August 11, 2017The Sculpture Center

Photos by Jacob Koestler

Lilian Tyrrell, The Irony, 1998, wool and linen, 89 x 122 in. Image courtesy of Brinsley Tyrrell.
Image used shows emergency supplies arriving for Kurd refugees fleeing the onslaught of Saddam Hussein’s Republican guard in Iraq. The same machines that have made war so efficiently destructive can also be used to deliver aid to remote locations.

Lilian Tyrrell, Last Hope/War and Famine, 1991, wool, metallic thread, cotton, linen, and other fibers, 84 x 112 in. Courtesy of Brinsley Tyrrell.

Lilian Tyrrell, The Terrorist, 1987, wood and linen, 88 x 62 in. Image courtesy of Brinsley Tyrrell.
This image was based on a well publicized image of a terrorist at the 1972 Summer Olympics in Munich, Germany, when Palestinian terrorists of Black September attacked the Israeli dormitory. Four athletes, including David Berger of Shaker Heights, and a policeman were killed.
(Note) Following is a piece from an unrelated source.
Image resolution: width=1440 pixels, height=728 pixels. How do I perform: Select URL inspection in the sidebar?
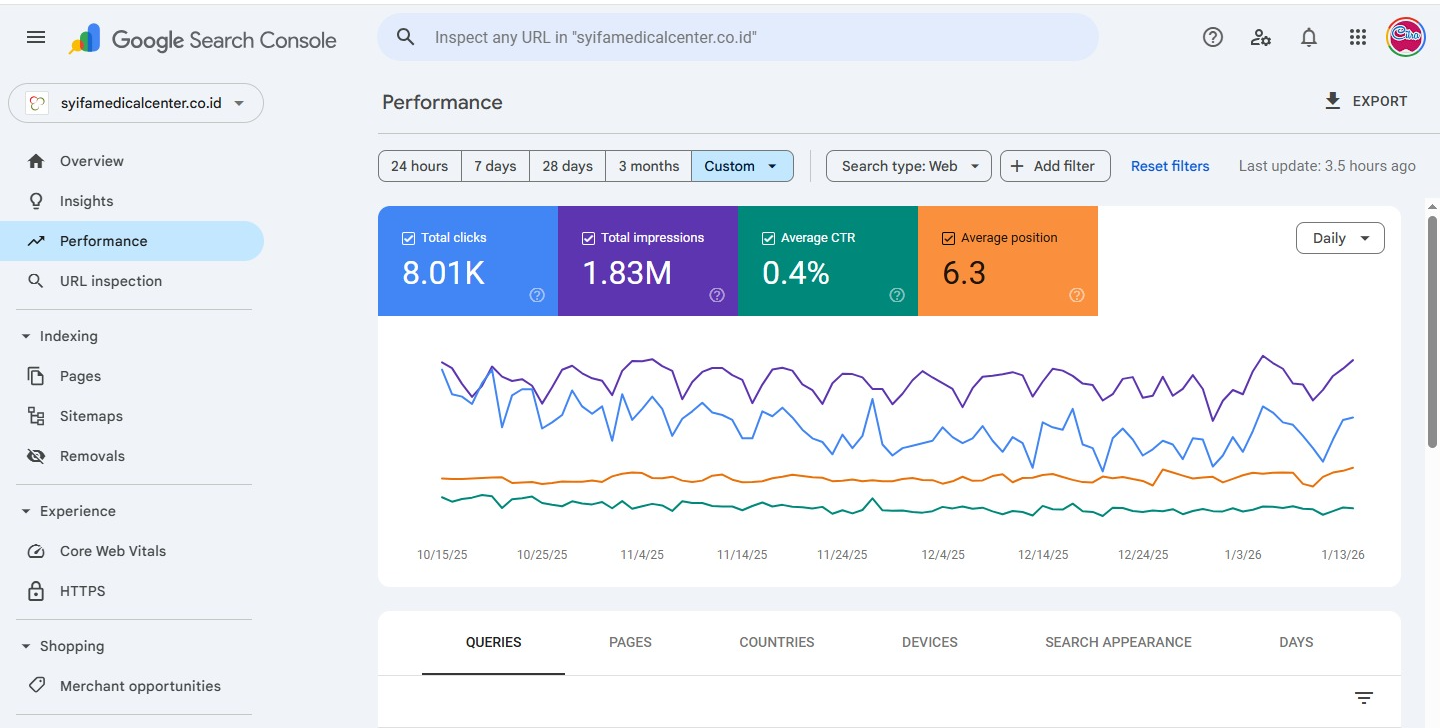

The Nowness of Then: Lilian Tyrrell’s Disaster Blankets

Main Gallery
September 15 – October 26, 2017

Campus-wide opening reception with Objections and Connections, Fiber Artists Talk Back, the Artists Archives of the Western Reserve’s In the Details, and the Davis Studio Gallery’s open house
Friday, September 15, 5:30 – 8 p.m.
The Artists’ Talk, 6:15 p.m. in the Euclid Avenue Gallery
Brinsley Tyrrell’s Talk, 7 p.m. in the Main Gallery

Lilian Tyrrell’s (1944-2007) complete series of Disaster Blankets was last exhibited at SPACES gallery in 2006. Lilian was profoundly dismayed and shocked by the world news and drew directly from television images for her own imagery. The themes that she tackled so boldly and ruthlessly in these large tapestries – such as the KKK, the tragedy of 9/11, international terrorism, starvation in underdeveloped countries, degradation of the environment, American military aggression, and the rise of Islamist militancy – are still with us today. Rather than diminishing in importance, they have magnified. I felt it incumbent upon The Sculpture Center to show a selection of nine of these magnificent tapestries to a new generation and to remind all of us of their prescience and currency.

The anger of artists hasn’t been extinguished in the intervening 10 years since Lilian’s untimely death. The accompanying curated exhibition, Objections and Connections, Fiber Artists Talk Back, shows the work of five exceptional fiber and multimedia artists of our region who have taken up these issues and others.